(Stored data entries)
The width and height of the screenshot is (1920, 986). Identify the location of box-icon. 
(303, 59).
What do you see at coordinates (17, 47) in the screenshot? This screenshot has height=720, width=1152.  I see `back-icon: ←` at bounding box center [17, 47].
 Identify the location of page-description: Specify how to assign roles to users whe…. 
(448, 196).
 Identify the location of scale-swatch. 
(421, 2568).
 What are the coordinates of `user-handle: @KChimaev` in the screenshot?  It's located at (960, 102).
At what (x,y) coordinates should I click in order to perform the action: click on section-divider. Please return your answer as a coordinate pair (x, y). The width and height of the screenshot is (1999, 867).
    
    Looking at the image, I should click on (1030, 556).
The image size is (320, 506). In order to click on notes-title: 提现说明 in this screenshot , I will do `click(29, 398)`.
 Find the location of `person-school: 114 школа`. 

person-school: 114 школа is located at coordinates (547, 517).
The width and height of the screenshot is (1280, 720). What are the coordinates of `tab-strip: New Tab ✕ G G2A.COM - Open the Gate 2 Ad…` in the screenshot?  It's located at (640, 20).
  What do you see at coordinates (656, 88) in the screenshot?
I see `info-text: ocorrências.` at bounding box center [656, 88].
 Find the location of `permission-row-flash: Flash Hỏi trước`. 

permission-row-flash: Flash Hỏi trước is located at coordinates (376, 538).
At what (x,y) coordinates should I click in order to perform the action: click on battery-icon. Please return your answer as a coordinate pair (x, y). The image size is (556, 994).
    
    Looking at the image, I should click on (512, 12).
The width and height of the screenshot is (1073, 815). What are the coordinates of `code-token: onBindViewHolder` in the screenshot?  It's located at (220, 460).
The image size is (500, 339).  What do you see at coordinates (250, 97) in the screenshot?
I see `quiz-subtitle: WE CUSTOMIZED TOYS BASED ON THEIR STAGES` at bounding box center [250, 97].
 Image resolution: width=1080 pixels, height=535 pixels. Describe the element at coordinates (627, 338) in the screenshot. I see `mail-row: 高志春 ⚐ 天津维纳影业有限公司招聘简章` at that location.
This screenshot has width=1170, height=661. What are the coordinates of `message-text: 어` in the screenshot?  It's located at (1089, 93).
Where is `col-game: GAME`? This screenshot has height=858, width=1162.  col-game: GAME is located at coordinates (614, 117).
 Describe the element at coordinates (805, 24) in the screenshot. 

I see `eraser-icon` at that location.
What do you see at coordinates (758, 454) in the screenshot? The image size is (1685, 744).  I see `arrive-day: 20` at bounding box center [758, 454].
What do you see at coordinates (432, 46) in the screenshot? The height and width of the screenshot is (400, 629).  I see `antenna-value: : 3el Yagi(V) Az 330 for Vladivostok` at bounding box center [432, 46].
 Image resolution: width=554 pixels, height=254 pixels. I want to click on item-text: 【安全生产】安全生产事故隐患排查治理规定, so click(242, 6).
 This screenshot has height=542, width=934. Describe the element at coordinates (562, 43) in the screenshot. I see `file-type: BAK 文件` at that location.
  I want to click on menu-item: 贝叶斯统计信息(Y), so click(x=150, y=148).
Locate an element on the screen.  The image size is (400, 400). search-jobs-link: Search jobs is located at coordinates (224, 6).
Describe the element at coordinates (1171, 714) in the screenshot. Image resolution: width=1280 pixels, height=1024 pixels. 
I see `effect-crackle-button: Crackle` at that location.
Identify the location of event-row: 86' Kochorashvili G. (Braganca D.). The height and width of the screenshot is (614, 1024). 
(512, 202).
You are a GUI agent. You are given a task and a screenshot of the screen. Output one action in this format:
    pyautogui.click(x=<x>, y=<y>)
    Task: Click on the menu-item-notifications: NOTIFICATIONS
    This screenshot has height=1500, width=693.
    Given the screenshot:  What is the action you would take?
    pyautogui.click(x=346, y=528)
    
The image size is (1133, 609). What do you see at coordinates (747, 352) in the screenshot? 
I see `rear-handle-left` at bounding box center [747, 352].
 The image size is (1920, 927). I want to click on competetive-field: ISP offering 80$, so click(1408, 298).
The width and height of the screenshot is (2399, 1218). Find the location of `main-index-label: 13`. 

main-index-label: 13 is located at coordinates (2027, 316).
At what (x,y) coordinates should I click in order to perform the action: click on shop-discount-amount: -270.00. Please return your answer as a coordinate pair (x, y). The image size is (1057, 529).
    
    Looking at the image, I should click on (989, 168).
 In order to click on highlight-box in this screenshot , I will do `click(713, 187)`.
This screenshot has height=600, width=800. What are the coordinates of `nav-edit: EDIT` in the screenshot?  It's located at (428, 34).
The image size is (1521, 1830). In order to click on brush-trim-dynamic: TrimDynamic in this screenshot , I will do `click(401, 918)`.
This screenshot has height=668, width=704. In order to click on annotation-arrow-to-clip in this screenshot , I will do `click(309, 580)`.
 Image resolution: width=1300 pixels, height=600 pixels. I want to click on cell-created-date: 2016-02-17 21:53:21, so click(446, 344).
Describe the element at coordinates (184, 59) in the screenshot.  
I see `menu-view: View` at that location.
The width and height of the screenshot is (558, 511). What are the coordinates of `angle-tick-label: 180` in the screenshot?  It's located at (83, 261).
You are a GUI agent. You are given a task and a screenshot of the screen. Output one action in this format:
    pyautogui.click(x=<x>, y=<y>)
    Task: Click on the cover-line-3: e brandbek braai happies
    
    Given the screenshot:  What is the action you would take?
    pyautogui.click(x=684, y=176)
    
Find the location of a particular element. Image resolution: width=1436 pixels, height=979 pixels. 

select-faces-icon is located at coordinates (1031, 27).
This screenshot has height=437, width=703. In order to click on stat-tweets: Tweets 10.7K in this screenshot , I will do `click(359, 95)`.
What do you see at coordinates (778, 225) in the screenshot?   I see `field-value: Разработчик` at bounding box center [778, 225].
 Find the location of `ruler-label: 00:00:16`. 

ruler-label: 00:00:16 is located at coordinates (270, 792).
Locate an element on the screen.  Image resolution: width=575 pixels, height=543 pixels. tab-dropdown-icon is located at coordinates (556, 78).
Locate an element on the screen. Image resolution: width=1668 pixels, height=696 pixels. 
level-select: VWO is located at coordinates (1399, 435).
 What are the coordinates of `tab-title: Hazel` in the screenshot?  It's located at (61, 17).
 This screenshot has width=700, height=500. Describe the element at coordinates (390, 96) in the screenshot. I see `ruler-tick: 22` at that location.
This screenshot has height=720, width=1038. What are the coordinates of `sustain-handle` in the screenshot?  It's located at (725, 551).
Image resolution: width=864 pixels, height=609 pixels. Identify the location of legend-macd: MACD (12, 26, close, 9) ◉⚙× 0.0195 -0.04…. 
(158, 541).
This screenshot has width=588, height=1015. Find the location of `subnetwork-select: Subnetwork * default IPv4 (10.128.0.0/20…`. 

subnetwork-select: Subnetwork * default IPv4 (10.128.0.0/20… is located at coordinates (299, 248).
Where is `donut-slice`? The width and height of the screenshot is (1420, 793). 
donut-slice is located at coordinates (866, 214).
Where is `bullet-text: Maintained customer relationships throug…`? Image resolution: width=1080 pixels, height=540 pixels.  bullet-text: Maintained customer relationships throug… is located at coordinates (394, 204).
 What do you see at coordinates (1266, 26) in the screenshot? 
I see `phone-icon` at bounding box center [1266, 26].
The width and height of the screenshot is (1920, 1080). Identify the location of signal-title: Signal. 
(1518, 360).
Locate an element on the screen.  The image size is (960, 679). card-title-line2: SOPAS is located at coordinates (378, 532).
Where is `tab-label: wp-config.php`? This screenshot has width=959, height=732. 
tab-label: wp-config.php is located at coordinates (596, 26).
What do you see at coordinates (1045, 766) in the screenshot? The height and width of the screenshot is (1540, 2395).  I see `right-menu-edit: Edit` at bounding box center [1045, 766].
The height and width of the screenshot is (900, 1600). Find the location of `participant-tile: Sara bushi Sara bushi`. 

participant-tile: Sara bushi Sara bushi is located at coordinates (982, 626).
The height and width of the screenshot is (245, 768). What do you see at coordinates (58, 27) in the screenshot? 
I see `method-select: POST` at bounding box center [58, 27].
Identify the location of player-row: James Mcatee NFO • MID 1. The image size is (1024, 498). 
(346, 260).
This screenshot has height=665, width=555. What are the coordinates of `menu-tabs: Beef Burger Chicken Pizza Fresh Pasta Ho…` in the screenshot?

_What is expected_
Return everything from the start of the entries above down to the line containing "at (960, 102).", inclusive, copied word for word.

_Solution_
The width and height of the screenshot is (1920, 986). Identify the location of box-icon. 
(303, 59).
What do you see at coordinates (17, 47) in the screenshot? This screenshot has height=720, width=1152.  I see `back-icon: ←` at bounding box center [17, 47].
 Identify the location of page-description: Specify how to assign roles to users whe…. 
(448, 196).
 Identify the location of scale-swatch. 
(421, 2568).
 What are the coordinates of `user-handle: @KChimaev` in the screenshot?  It's located at (960, 102).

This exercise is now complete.